Your task:
Turn everything from the first of the items down to the line containing "tap(60, 127)" into a numbered list, skipping blank lines and leaving out the pictures.

Text and item location entries:
----------------
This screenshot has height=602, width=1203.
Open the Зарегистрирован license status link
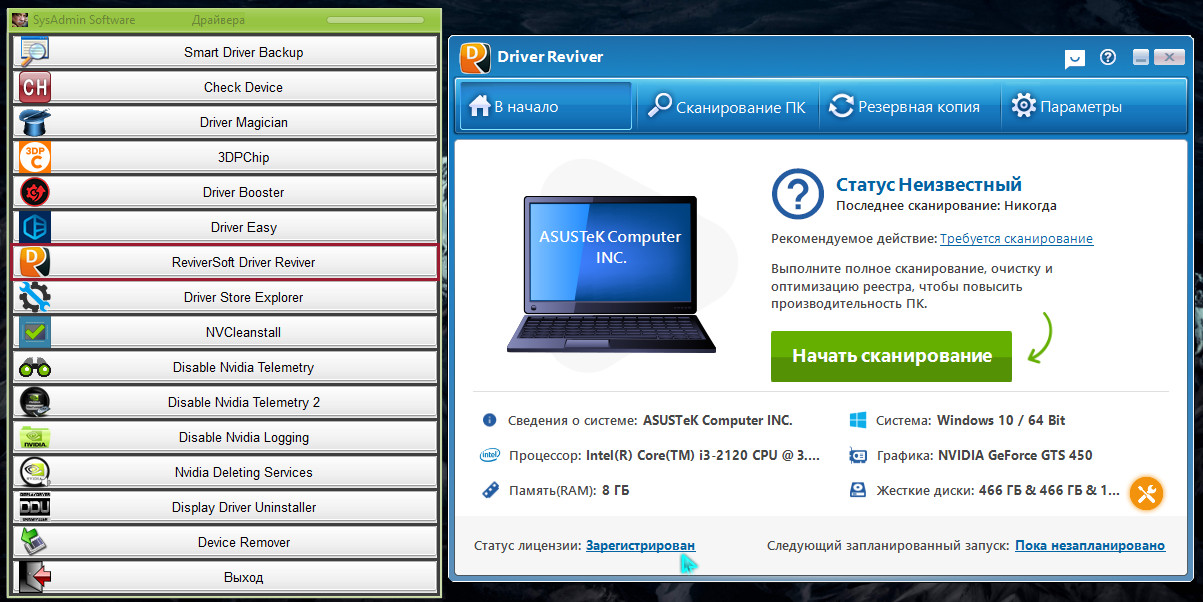(x=640, y=545)
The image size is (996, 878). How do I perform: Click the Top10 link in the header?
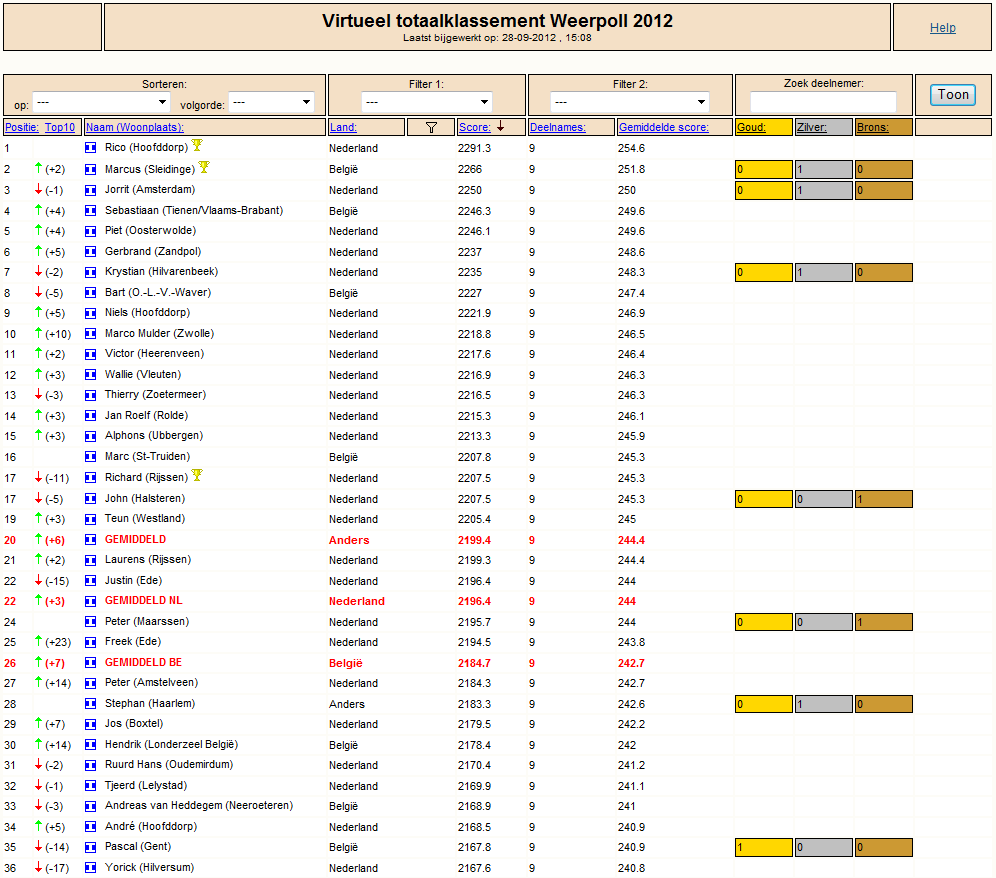tap(60, 127)
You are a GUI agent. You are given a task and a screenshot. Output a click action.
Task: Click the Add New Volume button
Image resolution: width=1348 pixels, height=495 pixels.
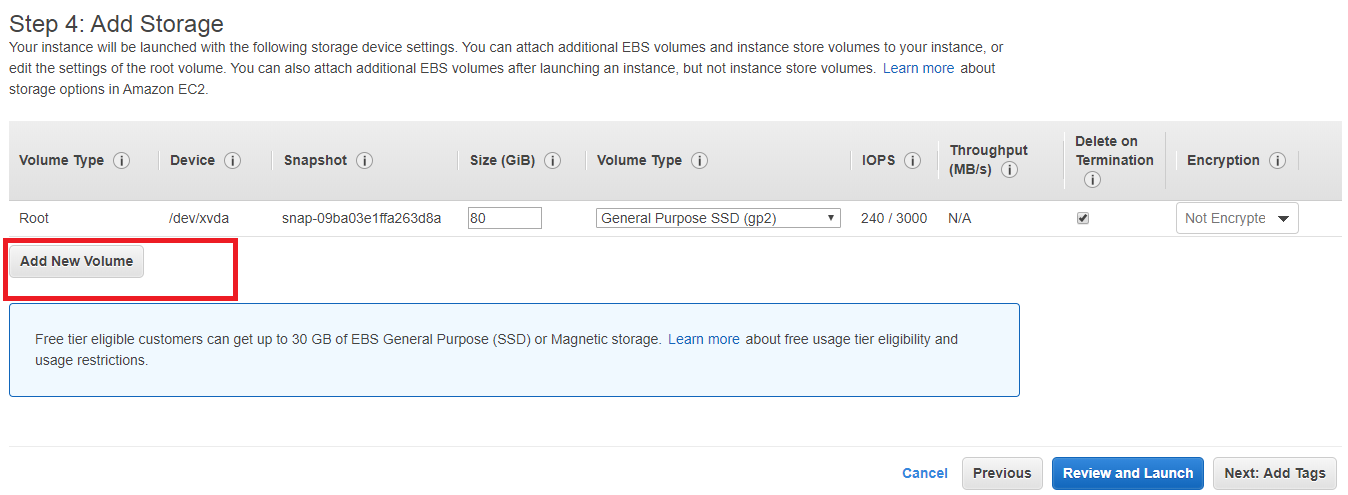pos(77,261)
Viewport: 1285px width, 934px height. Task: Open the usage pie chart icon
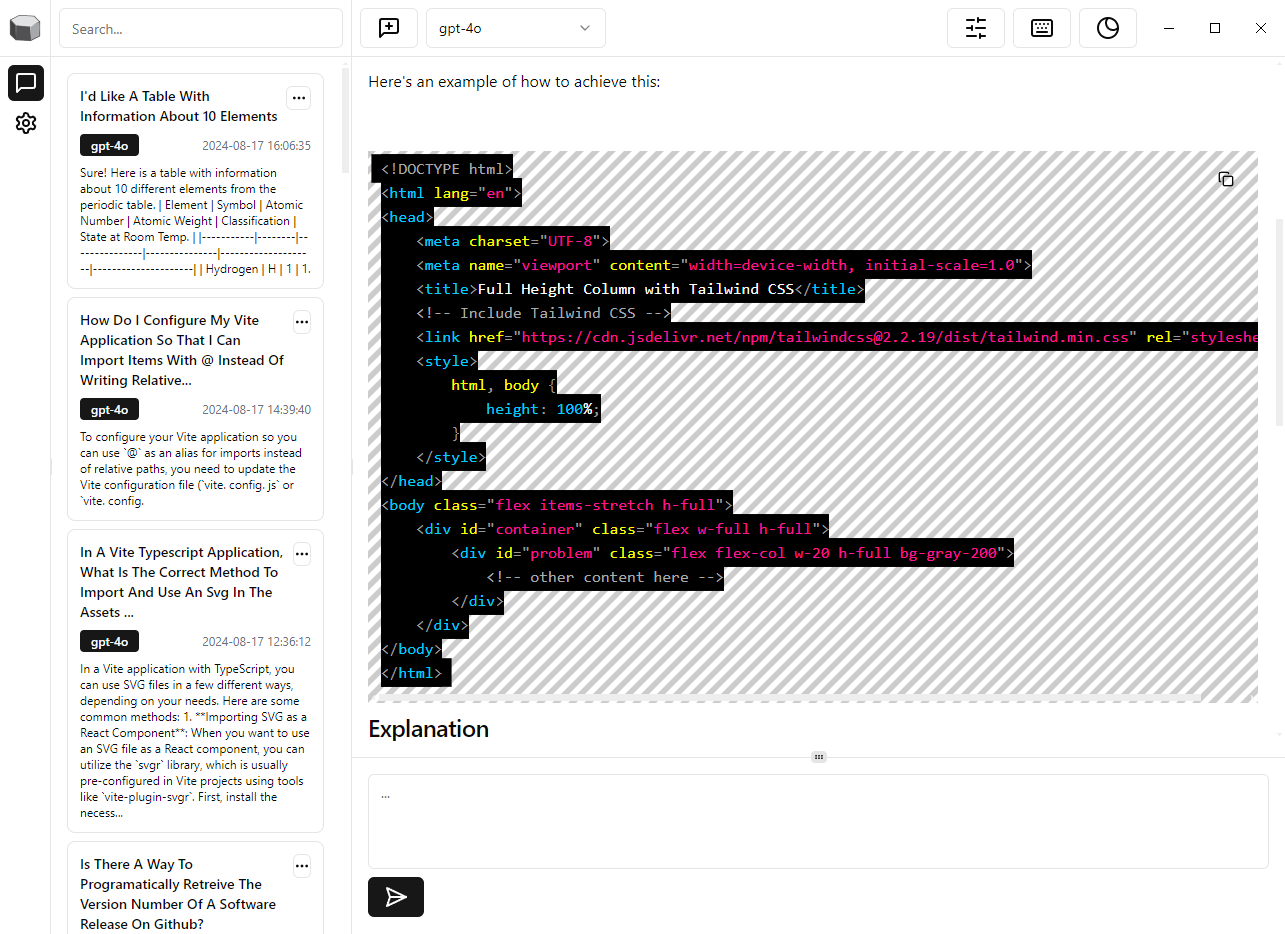pyautogui.click(x=1107, y=28)
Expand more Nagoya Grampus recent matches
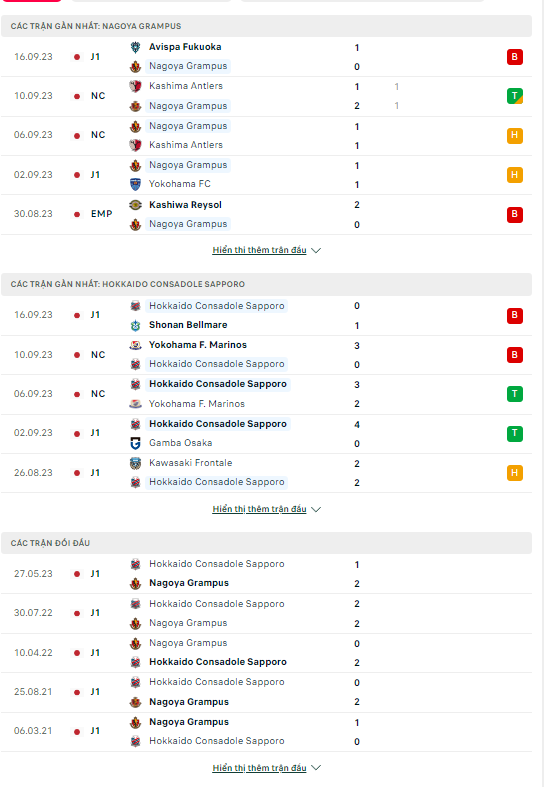 click(266, 250)
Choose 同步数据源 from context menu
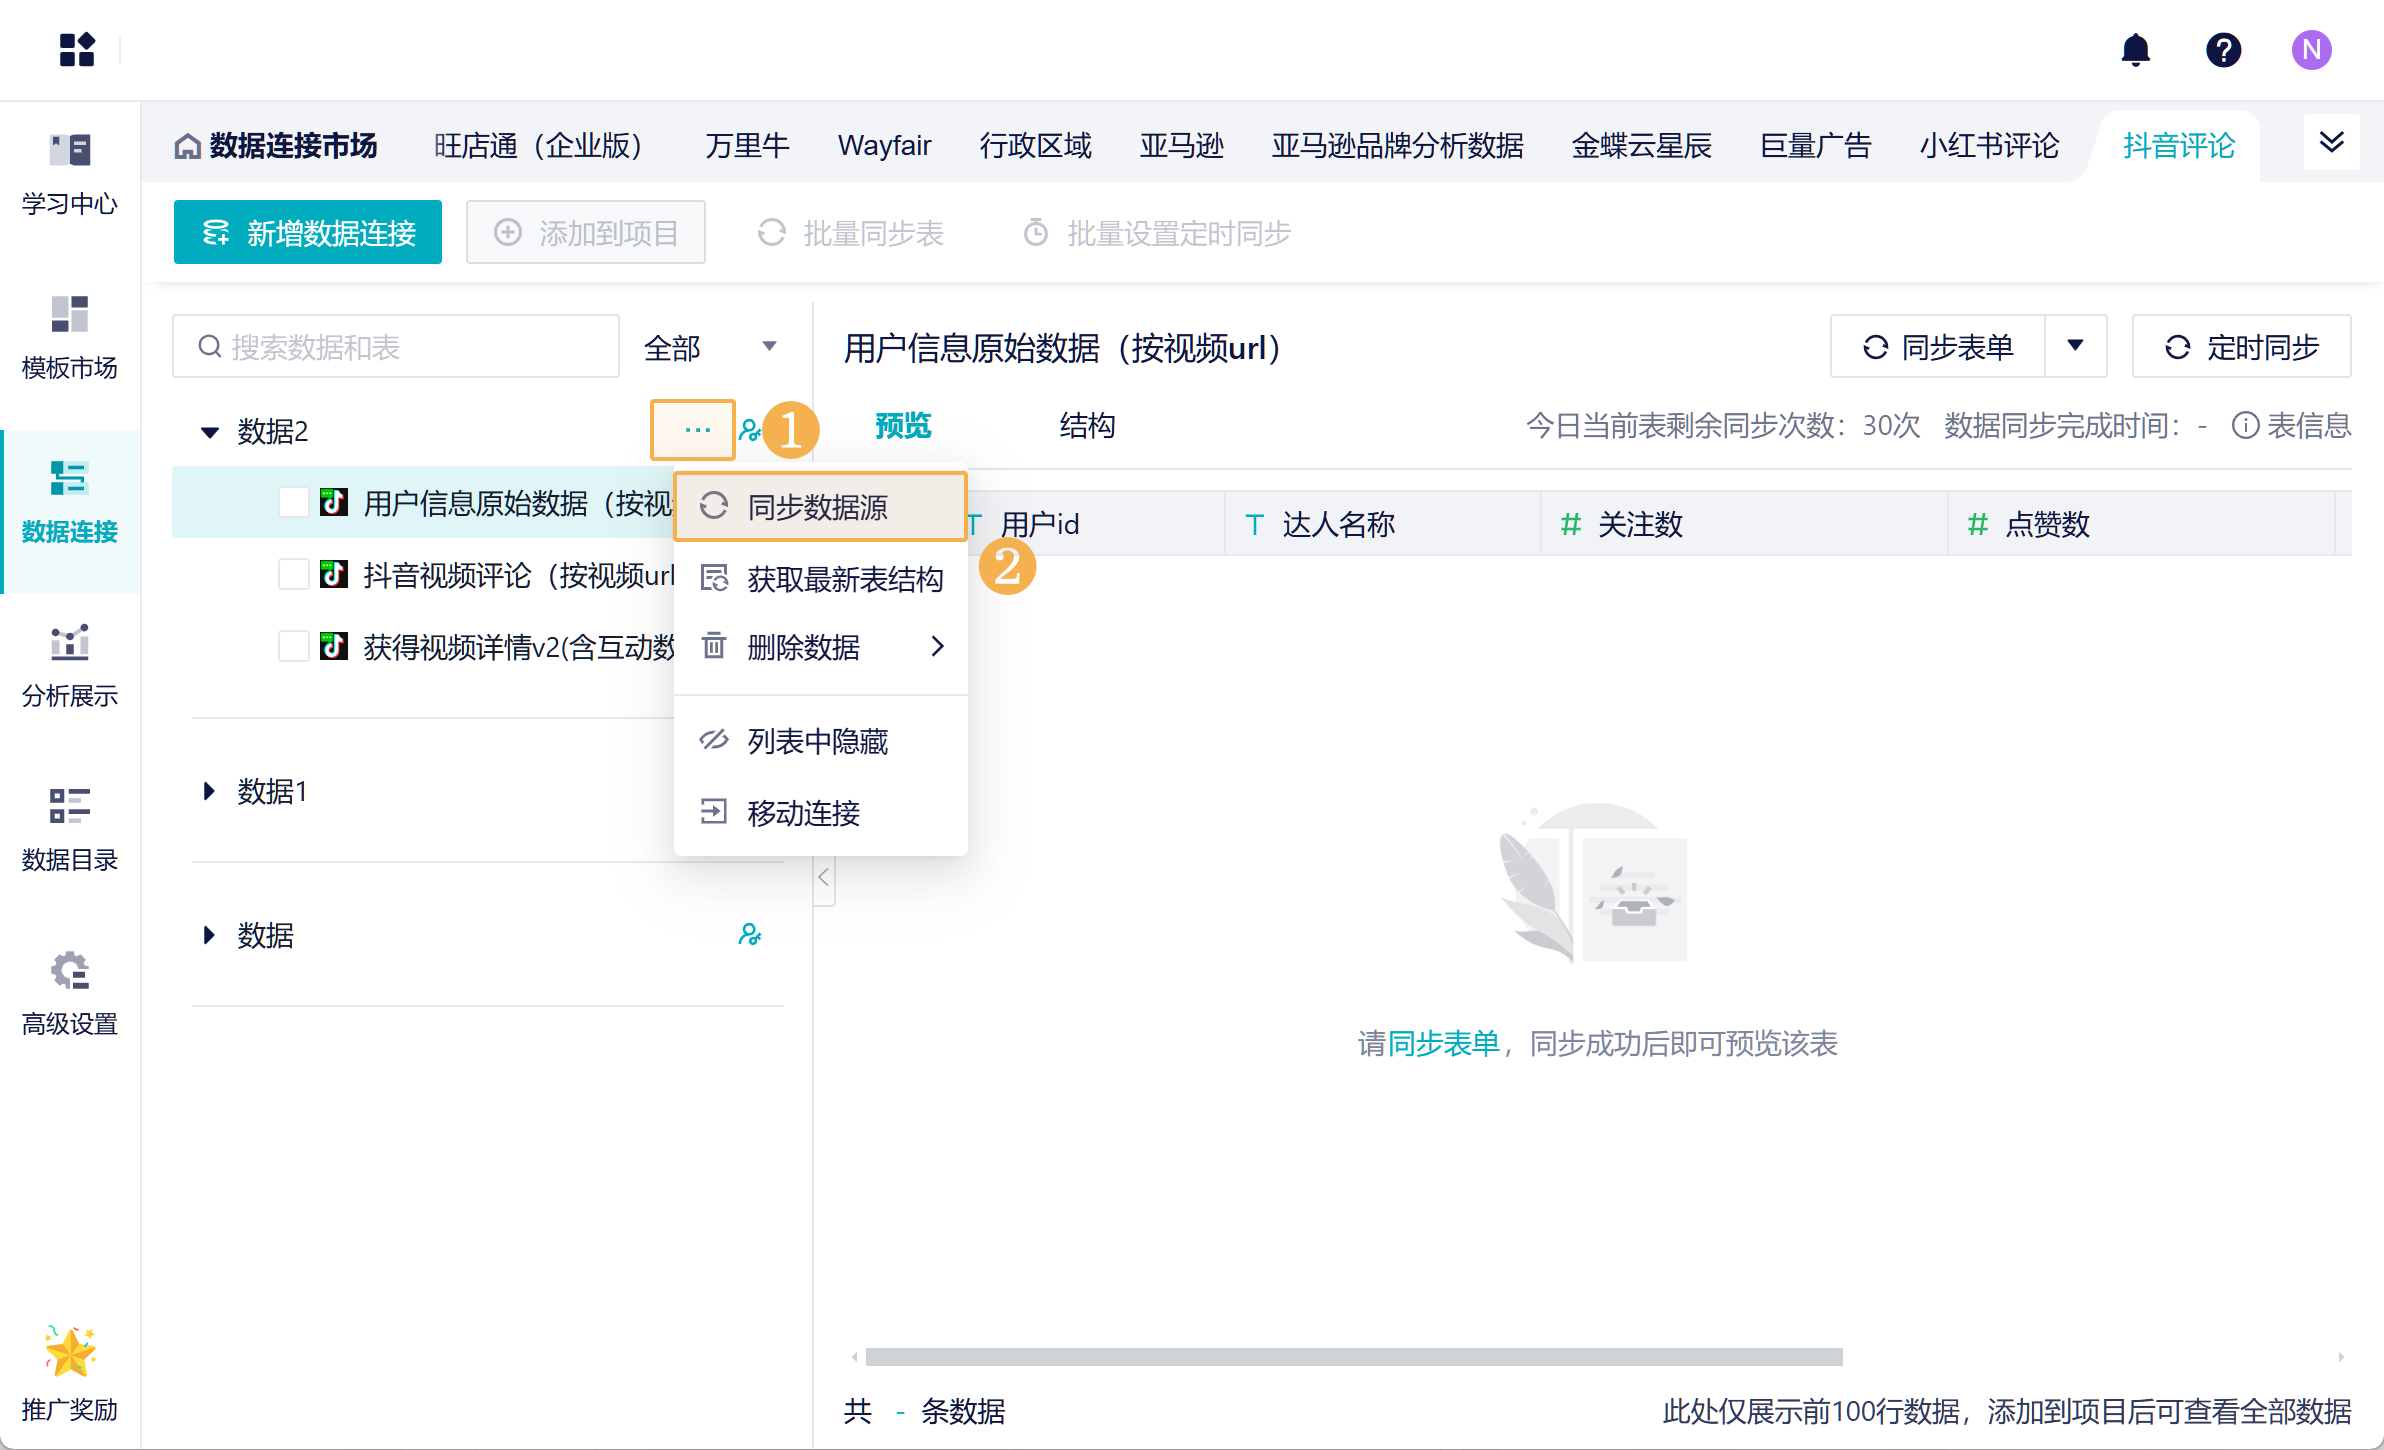The image size is (2384, 1450). [819, 507]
----------------
Correct output:
1. This screenshot has height=602, width=1203.
2. Open the Зарегистрирован license status link
3. (x=640, y=545)
4. The image size is (996, 878). How do I perform: Click the Top10 link in the header?
5. tap(60, 127)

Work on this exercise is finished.